O presente artigo científico trata das questões básicas referentes à teoria da imputação objetiva. Dentre outros aspectos, no seu desenvolver faz-se uma abordagem introdutória sobre a relevância que o mundo jurídico tem dado ao tema; aborda-se a questão da determinação do nexo causal e de qual fora a teoria adotada por nosso Código Penal, nesse ponto; expõe-se a opinião da doutrina defensora da teoria da imputação objetiva e, também, o entendimento dos que a rechaçam, analisando-se vários casos. Conclui-se, por fim, ser absolutamente desnecessária a adoção da combatida teoria pelo direito penal brasileiro.

PALAVRAS-CHAVE: Causalidade - imputação objetiva - desnecessidade.


1 INTRODUÇÃO

Possivelmente, o assunto que mais se tem discutido no Brasil nos últimos anos, na seara das ciências criminais, seja a teoria da imputação objetiva. Basta fazer uma pesquisa na internet ou ir a uma livraria e constatar a vasta gama de artigos e livros que se tem publicado sobre este tema, principalmente, a partir do ano de 2000. Nos cursos e manuais de direito penal passou-se também a incluir, às vezes de forma sucinta, noutras mais extensivamente, os seus principais aspectos.

Percebe-se também, bastando para tanto inscrever-se em um seminário sobre direito penal, que as palestras proferidas sobre este assunto têm sido o grande atrativo dos simpósios mais recentes, tornando-se, invariavelmente, o momento mais esperado.

A cada dia as pessoas que militam na área jurídica estudam mais sobre tal teoria. Os concursos públicos com freqüência exigem que os candidatos dela tenham conhecimento. Enfim, definitivamente, é a "bola da vez" [01].

De antemão, alguns questionamentos merecem ser feitos: 1) Em que contexto, no estudo do direito penal, se insere a teoria da imputação objetiva? 2) Esta teoria fora adotada por nossa legislação? E pela doutrina? 3) A teoria da imputação objetiva se mostra imprescindível no direito penal moderno?

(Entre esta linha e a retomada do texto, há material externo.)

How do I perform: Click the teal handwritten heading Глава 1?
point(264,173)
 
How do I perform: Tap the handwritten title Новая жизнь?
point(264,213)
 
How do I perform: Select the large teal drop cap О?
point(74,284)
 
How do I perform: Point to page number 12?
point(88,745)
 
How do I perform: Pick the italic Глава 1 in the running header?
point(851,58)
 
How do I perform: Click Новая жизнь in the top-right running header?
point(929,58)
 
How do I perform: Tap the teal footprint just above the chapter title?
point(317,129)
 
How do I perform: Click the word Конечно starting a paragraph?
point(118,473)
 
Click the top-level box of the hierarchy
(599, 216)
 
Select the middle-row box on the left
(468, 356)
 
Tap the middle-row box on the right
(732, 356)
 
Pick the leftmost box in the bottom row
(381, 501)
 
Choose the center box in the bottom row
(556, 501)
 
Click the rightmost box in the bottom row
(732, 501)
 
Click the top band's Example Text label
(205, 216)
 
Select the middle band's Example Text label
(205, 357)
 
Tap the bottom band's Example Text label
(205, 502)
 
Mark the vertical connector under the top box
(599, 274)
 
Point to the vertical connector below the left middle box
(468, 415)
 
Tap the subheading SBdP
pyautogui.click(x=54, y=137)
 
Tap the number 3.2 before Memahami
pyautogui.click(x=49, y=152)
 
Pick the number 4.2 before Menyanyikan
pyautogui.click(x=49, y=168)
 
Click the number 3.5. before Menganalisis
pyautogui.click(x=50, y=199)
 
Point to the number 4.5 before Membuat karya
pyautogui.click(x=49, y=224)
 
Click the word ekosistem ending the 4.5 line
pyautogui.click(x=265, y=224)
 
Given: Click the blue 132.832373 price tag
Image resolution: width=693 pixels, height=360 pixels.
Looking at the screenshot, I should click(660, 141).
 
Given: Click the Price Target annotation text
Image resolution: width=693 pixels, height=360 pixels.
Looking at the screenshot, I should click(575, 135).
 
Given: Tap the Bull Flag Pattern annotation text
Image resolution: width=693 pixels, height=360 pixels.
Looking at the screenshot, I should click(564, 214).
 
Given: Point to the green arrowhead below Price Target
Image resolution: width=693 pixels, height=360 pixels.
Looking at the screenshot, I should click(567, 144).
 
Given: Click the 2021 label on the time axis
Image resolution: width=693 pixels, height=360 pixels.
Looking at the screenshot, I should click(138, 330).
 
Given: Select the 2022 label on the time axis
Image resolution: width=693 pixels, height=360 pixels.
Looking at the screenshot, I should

As respostas às indagações acima serão elaboradas ao longo deste trabalho, devendo-se frisar que a última pergunta constitui a razão principal deste artigo, o qual procurará demonstrar toda a desnecessidade da teoria supra citada, sendo, pois, totalmente despicienda.


2 A RELAÇÃO DE CAUSALIDADE E A TEORIA DA CONDITIO SINE QUA NON

O nexo causal pode ser visto como um requisito do fato típico, sendo o elo necessário que liga a conduta praticada pelo agente ao resultado por ela produzido. Ausente esse vínculo que une o resultado à conduta levada a efeito pelo agente, não se estabelece a relação de causalidade e, assim, tal resultado jamais poderá ser atribuído ao agente, haja vista não ter sido ele seu causador.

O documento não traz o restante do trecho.